Single by Foreigner

from the album Head Games
- B-side: "Rev on the Red Line"
- Released: August 1979
- Recorded: early 1979
- Genre: Hard rock
- Length: 3:13 (single version) 3:37 (album version)
- Label: Atlantic
- Songwriters: Lou Gramm; Mick Jones;
- Producers: Roy Thomas Baker; Mick Jones; Ian McDonald;

Foreigner singles chronology
| "Blue Morning, Blue Day" (1979) | "Dirty White Boy" (1979) | "Head Games" (1979) |

Music video
- "Dirty White Boy" on YouTube

= Dirty White Boy (song) =

"Dirty White Boy" is a song recorded by British-American rock band Foreigner, written by Lou Gramm and Mick Jones, and produced by Roy Thomas Baker, Jones, and Ian McDonald. It was the first single taken from the band's third studio album, Head Games (1979). The B-side, "Rev on the Red Line" has also proven to be very popular among fans, but was never released as an A-side. Lou Gramm's trademark scream at the end of the song is missing from this abbreviated version of "Dirty White Boy". The song spent nine weeks in the Top 40.

==Background==
Jones has claimed that the song was about Elvis Presley, adding that "he always was that dirty white boy who changed the shape of music completely. It was talking about the kind of heritage that he left, and I think that had an effect on all the musicians that came after, like Mick Jagger - he was also a dirty white boy. Elvis paved the way for all that." However, some listeners misinterpreted the song as a "crypto-racist statement." Gramm said of the controversy it's "a song about an irresponsible kid, not a racial song."

==Critical reception==
Billboard described "Dirty White Boy" as "a driving guitar/bass propelled rocker spearheaded by a forceful lead vocal and tight harmonic support." Billboard also claimed that production generated a "gritty rock edge." Cash Box called it a "bone-crunching rocker" with a "high-stepping bass line," "fiery guitar chording" and "piercing vocals." Record World said that "Gramm's definitive rock vocals quiver and cry over a racehorse rhythm on this can't-miss cut." Rolling Stone critic David Fricke said that it is "powered by guitarist-songwriter Mick Jones' jackhammer riffing and Dennis Elliott's ham-fisted drumming" but "free of.., pomp-art, heavy-metal flourishes."

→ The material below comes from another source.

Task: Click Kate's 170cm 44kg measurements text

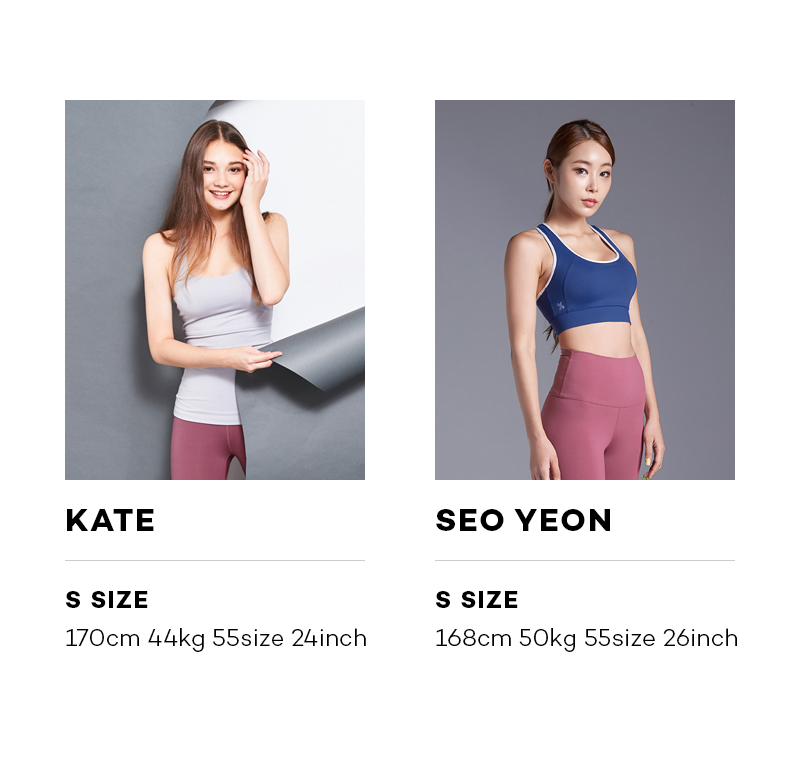Action: tap(216, 639)
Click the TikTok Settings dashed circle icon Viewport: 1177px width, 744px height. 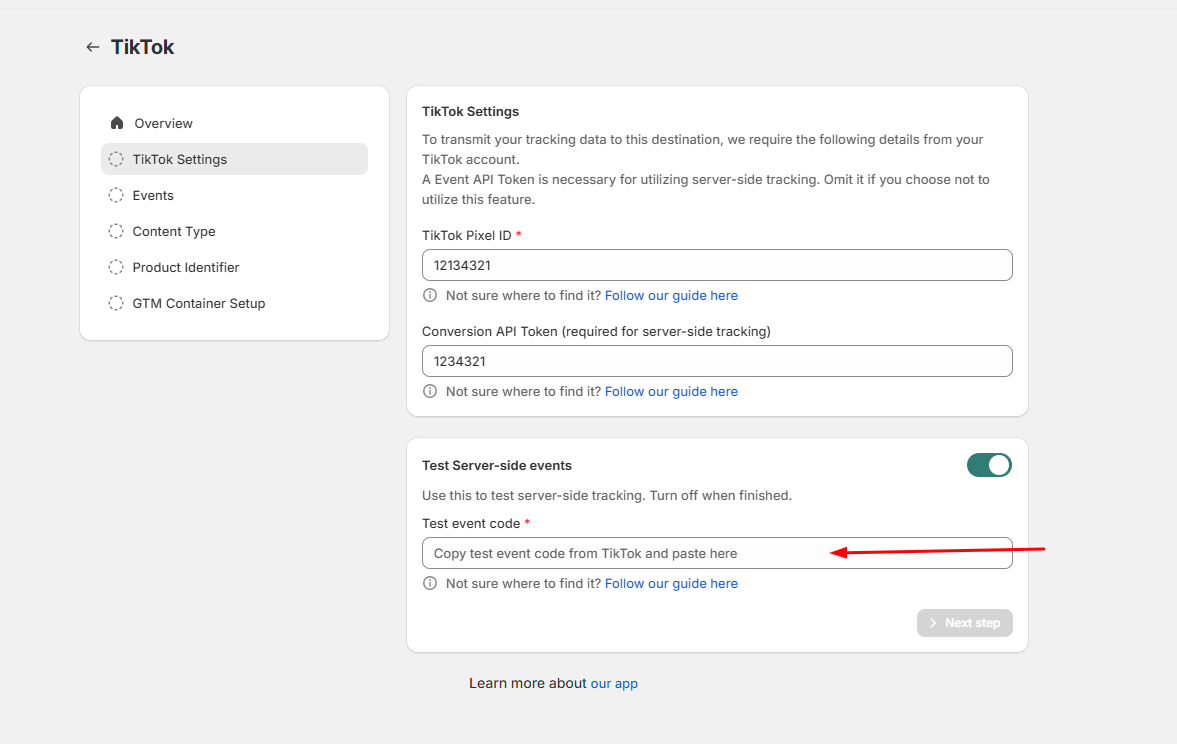(x=116, y=159)
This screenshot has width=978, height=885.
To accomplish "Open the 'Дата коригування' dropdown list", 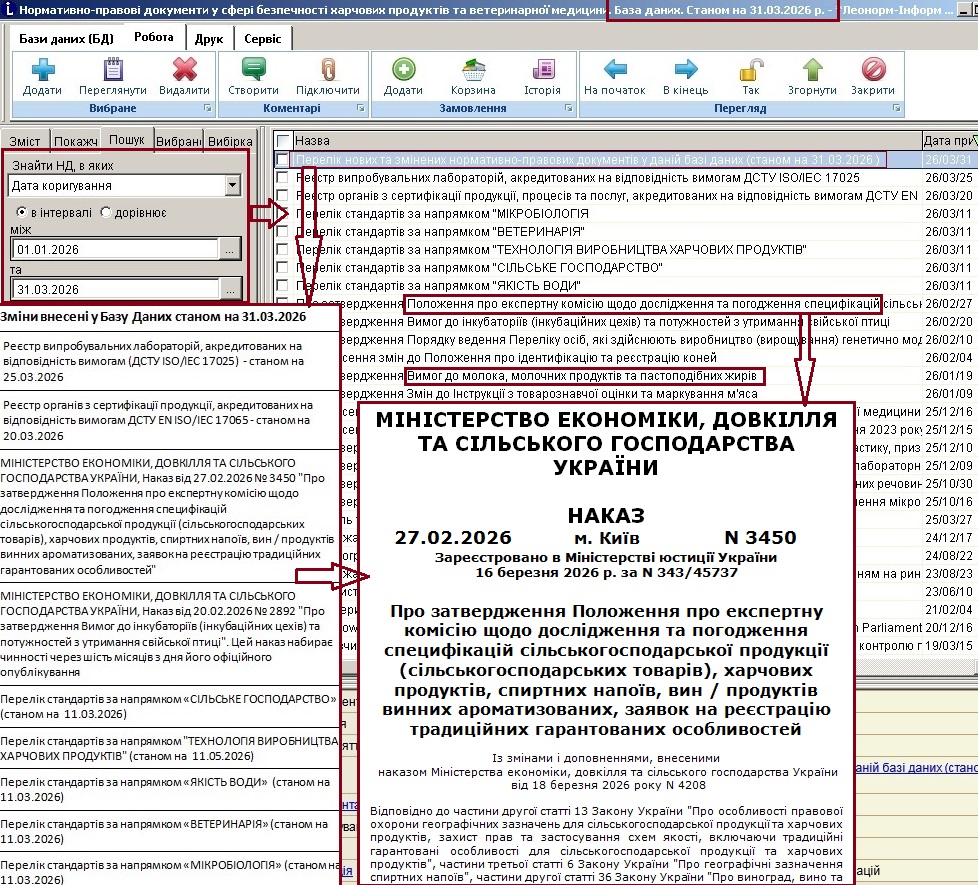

Daily Republican Register critic Mike Bishop called it a "likable song" but said that its guitar riffs are similar to Foreigner's earlier song "Hot Blooded." The Fort Worth Star Telegram rated it to be the 7th best single of 1979. But in a contemporary review, The Charlotte News critic Chris Jones felt that the song was the weakest song Foreigner had recorded to date, particularly noting that the lyrics repeat the phrase "dirty white boy" 20 times over three and half minutes.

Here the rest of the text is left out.